IPW menilai bahwa KPK tidak memberikan penjelasan yang memadai kepada pelapor, dalam hal ini IPW, mengenai perkembangan laporan tersebut. IPW juga menyoroti prinsip transparansi dan akuntabilitas kinerja KPK yang dipertanyakan oleh publik setelah kasus dugaan tindak pidana korupsi terhadap salah satu pimpinan KPK Firli Bahuri mencuat.
“KPK harus transparan dan akuntabel dalam memproses laporan tipikor yang disampaikan oleh masyarakat. KPK tidak boleh menganggap bahwa urusan penanganan kasus korupsi di KPK adalah urusan KPK sendiri dan tidak peduli pada harapan publik yang menginginkan keterbukaan,”kata Ketua IPW Sugeng Teguh Santoso dalam keterangan tertulisnya, Kamis,9 November 2023.
Sugeng Teguh Santoso menambahkan bahwa IPW juga mendengar adanya isu dihambatnya penetapan tahap penyidikan terhadap EOH oleh direktur Penyelidikan KPK Brigjen Endar Priantoro. Menurut Sugeng Teguh Santoso, Endar diduga menahan dibuatkannya laporan terjadinya tindak pidana korupsi terhadap EOH dengan alasan karena berjasa pada Polri sebagai saksi ahli.
“Kalau benar isu tersebut, maka justru Endar telah mencoreng nama baik Polri. Seharusnya Endar sebagai polisi yang ditugaskan di KPK bertindak profesional dan objektif dalam menangani kasus korupsi, tanpa memandang siapa pelakunya,”ujar Sugeng Teguh Santoso.
Sugeng Teguh Santoso meminta KPK untuk membuatkan laporan perkembangan proses hukum tipikor atas laporan masyarakat secara berkala sebagai akuntabilitas kerja. Dia juga mengusulkan agar KPK mencontoh model SP2HP (Surat Pemberitahuan Perkembangan Hasil Penyelidikan/Penyidikan) yang diterbitkan oleh Polri dalam proses perkara pidana.

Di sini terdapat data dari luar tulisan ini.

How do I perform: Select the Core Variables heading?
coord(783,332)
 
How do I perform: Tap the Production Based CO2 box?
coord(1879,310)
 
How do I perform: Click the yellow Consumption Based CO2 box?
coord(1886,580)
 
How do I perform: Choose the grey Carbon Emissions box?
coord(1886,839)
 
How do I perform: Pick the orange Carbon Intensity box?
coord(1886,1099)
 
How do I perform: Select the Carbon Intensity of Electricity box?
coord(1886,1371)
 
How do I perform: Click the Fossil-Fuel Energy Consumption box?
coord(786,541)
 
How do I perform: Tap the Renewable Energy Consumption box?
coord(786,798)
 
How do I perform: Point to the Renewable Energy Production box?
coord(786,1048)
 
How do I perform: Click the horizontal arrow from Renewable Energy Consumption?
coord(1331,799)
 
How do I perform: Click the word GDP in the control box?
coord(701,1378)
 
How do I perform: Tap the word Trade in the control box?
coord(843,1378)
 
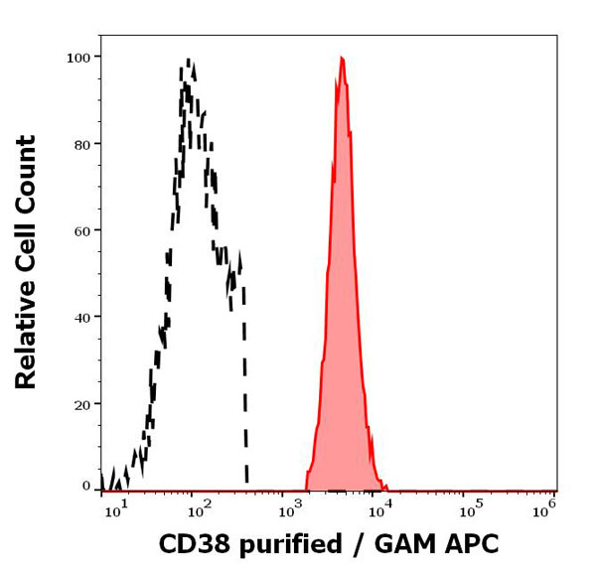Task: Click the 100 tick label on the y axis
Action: (x=79, y=57)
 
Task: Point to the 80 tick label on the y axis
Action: (x=83, y=144)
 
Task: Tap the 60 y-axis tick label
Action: (x=83, y=230)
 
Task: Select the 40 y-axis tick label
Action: (x=83, y=317)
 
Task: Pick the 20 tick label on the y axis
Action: (x=83, y=404)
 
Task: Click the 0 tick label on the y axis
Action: (x=86, y=487)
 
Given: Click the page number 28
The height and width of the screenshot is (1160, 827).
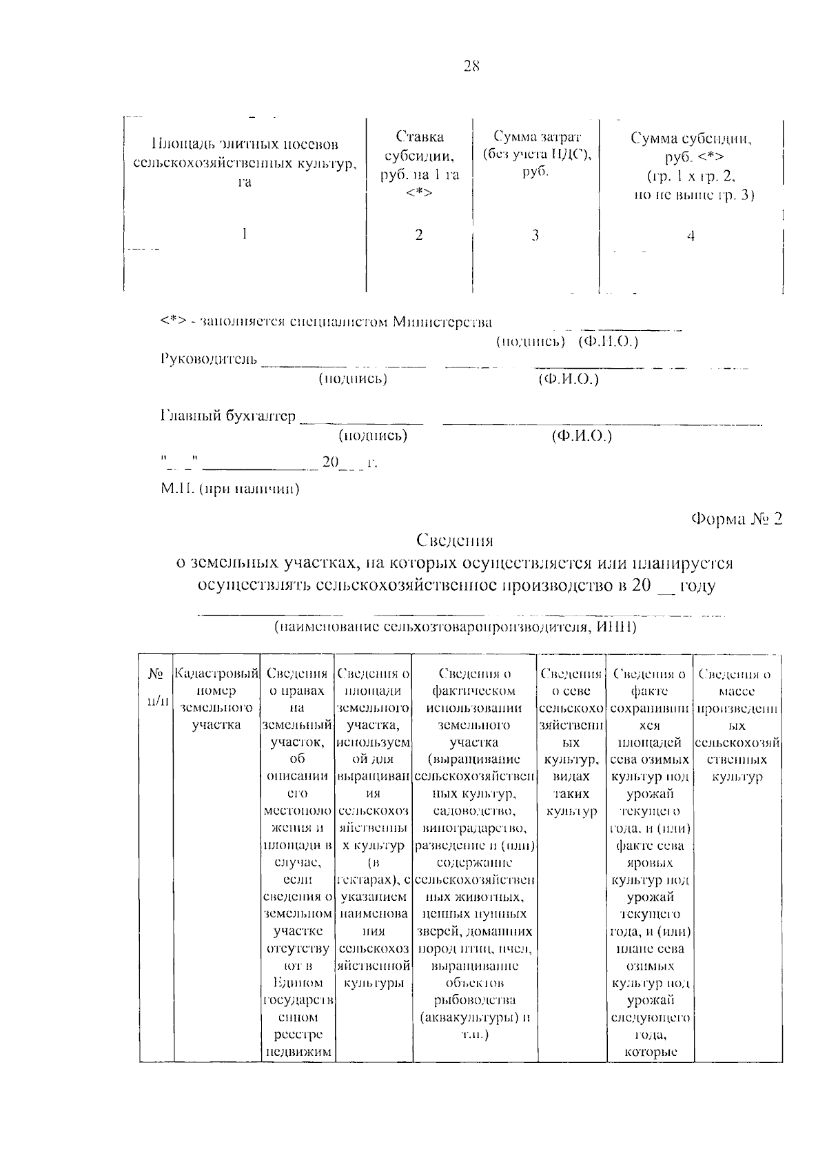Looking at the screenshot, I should coord(471,67).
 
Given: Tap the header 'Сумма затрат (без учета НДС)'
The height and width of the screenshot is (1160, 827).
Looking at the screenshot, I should coord(535,152).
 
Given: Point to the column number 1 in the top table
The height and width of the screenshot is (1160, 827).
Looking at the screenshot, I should coord(244,234).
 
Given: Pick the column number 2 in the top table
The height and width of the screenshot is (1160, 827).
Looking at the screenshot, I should coord(419,235).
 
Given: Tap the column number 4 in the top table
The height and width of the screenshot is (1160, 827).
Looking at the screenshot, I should coord(691,236).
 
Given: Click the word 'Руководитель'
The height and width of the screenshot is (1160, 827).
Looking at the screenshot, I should coord(209,359).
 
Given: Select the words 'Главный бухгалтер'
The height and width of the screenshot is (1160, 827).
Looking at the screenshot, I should coord(228,416).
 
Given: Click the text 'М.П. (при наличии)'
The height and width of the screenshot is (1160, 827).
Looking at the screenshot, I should coord(230,489).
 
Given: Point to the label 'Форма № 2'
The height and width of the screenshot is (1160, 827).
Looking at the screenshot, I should coord(737,519).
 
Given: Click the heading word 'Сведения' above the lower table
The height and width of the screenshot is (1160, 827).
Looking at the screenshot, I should coord(455,540).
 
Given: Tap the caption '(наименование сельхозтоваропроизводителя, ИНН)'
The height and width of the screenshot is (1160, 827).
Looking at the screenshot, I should coord(454,627).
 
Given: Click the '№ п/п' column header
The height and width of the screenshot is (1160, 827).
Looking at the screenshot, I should coord(156,686).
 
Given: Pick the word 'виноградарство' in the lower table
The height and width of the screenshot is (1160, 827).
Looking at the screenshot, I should coord(475,828).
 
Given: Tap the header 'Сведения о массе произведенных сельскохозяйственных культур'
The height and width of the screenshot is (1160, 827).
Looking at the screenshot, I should coord(737,725).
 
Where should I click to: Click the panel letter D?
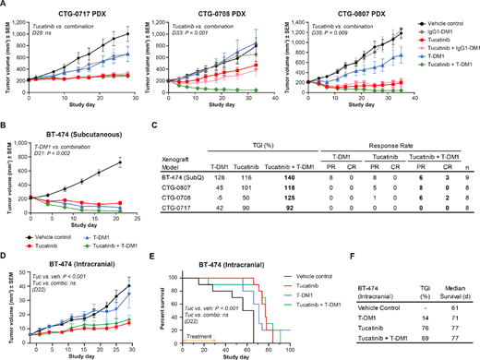(x=5, y=242)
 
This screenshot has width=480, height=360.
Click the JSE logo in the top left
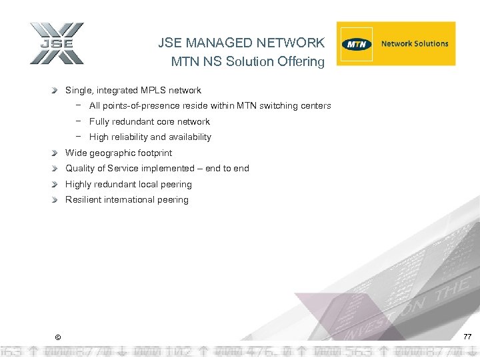point(57,44)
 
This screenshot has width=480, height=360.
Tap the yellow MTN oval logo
point(357,44)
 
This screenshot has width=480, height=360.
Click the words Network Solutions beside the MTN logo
point(415,44)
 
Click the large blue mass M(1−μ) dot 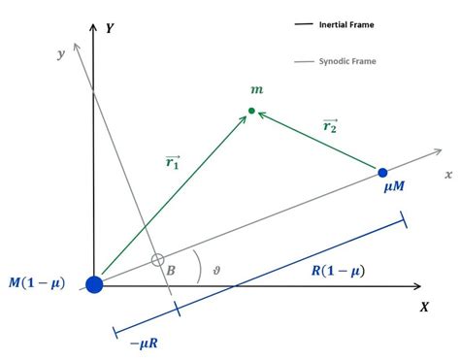pyautogui.click(x=94, y=284)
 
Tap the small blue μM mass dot pyautogui.click(x=382, y=173)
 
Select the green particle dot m pyautogui.click(x=251, y=112)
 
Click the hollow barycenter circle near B pyautogui.click(x=157, y=260)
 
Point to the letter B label pyautogui.click(x=171, y=270)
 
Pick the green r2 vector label pyautogui.click(x=331, y=124)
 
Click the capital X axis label pyautogui.click(x=424, y=307)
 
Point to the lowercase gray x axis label pyautogui.click(x=448, y=174)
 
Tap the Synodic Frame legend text pyautogui.click(x=347, y=61)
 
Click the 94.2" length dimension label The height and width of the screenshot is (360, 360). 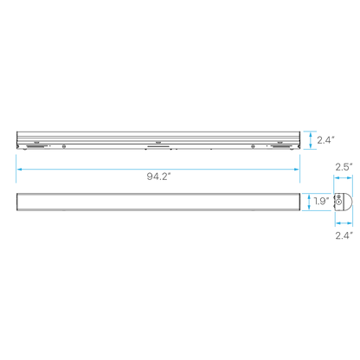(158, 177)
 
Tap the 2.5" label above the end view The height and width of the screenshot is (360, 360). (344, 167)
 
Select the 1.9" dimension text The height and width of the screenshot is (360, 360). (321, 201)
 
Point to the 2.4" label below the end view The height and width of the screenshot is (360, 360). (344, 235)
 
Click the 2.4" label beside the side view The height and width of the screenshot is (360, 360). (325, 140)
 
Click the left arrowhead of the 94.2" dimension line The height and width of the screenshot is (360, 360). (19, 169)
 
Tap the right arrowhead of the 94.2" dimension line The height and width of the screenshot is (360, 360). (297, 169)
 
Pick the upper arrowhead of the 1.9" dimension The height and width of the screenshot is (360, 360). (309, 196)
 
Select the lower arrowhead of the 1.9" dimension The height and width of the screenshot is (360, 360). (309, 208)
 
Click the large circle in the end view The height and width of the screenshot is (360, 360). (338, 202)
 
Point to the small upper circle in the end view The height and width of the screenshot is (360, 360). (338, 196)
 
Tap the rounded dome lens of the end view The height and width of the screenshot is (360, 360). (348, 202)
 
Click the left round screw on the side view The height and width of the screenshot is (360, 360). (64, 146)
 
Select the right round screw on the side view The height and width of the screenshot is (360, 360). (253, 146)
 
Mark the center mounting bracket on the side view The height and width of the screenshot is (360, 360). (158, 146)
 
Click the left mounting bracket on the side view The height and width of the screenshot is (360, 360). (36, 147)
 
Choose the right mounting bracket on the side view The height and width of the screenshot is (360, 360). (280, 147)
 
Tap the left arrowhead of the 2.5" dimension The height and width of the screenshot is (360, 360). (336, 178)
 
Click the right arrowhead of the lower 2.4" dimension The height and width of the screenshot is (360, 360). (350, 222)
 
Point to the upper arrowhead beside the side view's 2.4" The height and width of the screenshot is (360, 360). (311, 133)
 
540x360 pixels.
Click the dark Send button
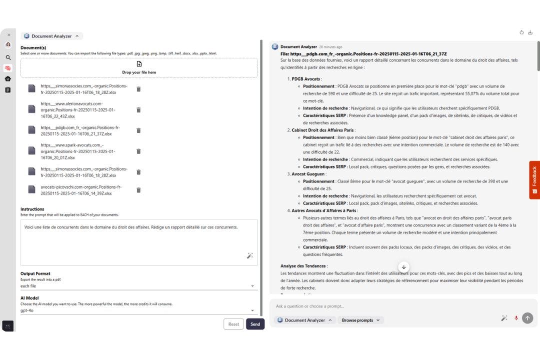(x=255, y=324)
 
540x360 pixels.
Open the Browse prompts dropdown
(x=360, y=320)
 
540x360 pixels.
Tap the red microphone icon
(x=516, y=318)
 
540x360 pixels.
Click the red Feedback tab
(x=534, y=180)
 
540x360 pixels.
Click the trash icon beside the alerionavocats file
(x=138, y=110)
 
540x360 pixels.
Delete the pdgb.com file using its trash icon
(x=138, y=130)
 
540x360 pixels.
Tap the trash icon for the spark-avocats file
(x=138, y=151)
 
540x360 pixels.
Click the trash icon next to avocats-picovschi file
(x=138, y=190)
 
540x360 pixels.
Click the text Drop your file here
(x=139, y=72)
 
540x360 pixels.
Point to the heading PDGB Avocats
(x=306, y=79)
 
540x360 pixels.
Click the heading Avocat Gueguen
(x=308, y=174)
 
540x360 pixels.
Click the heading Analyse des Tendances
(x=304, y=266)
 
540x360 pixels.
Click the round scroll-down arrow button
(x=404, y=267)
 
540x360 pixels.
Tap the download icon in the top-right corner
(x=530, y=32)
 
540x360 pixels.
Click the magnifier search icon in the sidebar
(x=8, y=58)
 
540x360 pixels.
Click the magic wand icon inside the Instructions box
(x=250, y=256)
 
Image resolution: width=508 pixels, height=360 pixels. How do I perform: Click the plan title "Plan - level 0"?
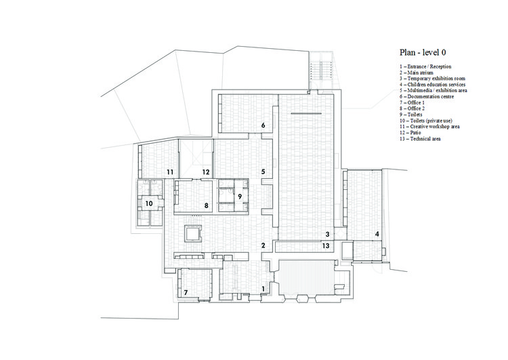click(x=423, y=52)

“KPK harus ingat bahwa gaji pegawai KPK dibayar dari APBN yang berasal dari masyarakat melalui pajak. Tanpa transparansi dan akuntabilitas kerja pada publik, maka potensi penyimpangan kewenangan untuk kepentingan tertentu yang bisa saja sifatnya pribadi dan atau melayani permintaan pihak-pihak tertentu yang melanggar hukum akan terjadi,”tutup Sugeng Teguh Santoso.